René
(2008) è un breve viaggio nella solitudine di un uomo, sai che
novità direte voi, e in effetti non posso che accodarmi in parte a
tale dichiarazione se non che ad una materia oltremodo usurata dal
cinema e da molte altre forme d’arte corrisponde un metodo
divulgativo bello pimpante. E di questo non c’è da stupirsi troppo
perché René
risulta inevitabilmente l’antipasto di Aloys
(2016) sotto più di un aspetto, anche qua al centro della storia c’è
una persona che non solo è abbandonata a se stessa ma che ha anche
la percezione di sentirsi così e perciò il suo io è intimamente
autunnale, rassegnato e malinconico tanto che ad un certo punto è proprio lui a dire di non essere né cattivo né buono ma forse semplicemente
neutrale. In una traiettoria di mestizia e di capi chini si inserisce
la visione di Tobias Nölle che è un discreto toccasana capace di
far dribblare al film le pastoie della convenzionalità, è in
situazioni del genere che la settima arte, seppur con i limiti del
caso, si mette a servizio dell’immaginazione e lo spettatore,
sempre entro i limiti sopraccitati, ne può trarre beneficio. Di che
tipo? Be’, perlomeno fruendo di una leggerezza accessoriata di una
fine ironia che comunque non disdegna la conduzione in luoghi umani
ampiamente conosciuti, a rimorchio dell’ibridata disinvoltura
arriva una gradita modulazione dei tempi narrativi, buona verve,
vivacità e piglio ingegnoso (la faccenda della finestra disegnata
sul muro ha una sua poesia).
Non
male poi il livello di scrittura adottato per esporci i pensieri del
protagonista, è sicuramente un’altra tacca a favore di Nölle che
lo eleva dalla bassa manovalanza. Quindi le assonanze in positivo con
Aloys sono ben
riscontrabili, e se vogliamo fare le pulci al regista svizzero ecco
che anche per quanto riguarda le cose che vanno meno vi è una certa
aderenza, chiaro che nel lungometraggio per via di un’impostazione
dal maggior respiro si notava di meno, però concentrandoci
esclusivamente sull’intreccio si nota soprattutto in René
una mancanza di equilibrio tra
le premesse (stuzzicanti in ambo i casi) e accadimento dei fatti,
ovvero la medicazione, o il tentativo, dell’ancestrale isolamento.

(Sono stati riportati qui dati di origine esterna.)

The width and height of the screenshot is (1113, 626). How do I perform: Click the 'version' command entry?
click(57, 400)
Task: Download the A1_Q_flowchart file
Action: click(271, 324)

Ad esempio nell’opera del 2008 viene dedicata una larga descrizione
allo stato esistenziale del ragazzo e giusto sei-sette minuti alla
riabilitazione personale grazie all’incontro con il vecchio
Manfred. Il cambio di prospettive (attestato dal finale in cui René
si lancia in un “buongiorno”) decisamente importante è gestito
con fare precipitoso, il contadino salva il Nostro, fanno amicizia,
si aiutano a vicenda fino al triste epilogo, tutto compresso in un
tempo ridotto che finisce per scaricare la portata del messaggio, e
visto che già siamo piuttosto saturi di messaggi nel cinema, che
almeno ci vengano offerti in maniera sostenibile. Quanto detto non fa
tuttavia scemare la curiosità verso Nölle, anche se il curriculum è
ancora scarno è già stato schedato, lo terremo d’occhio.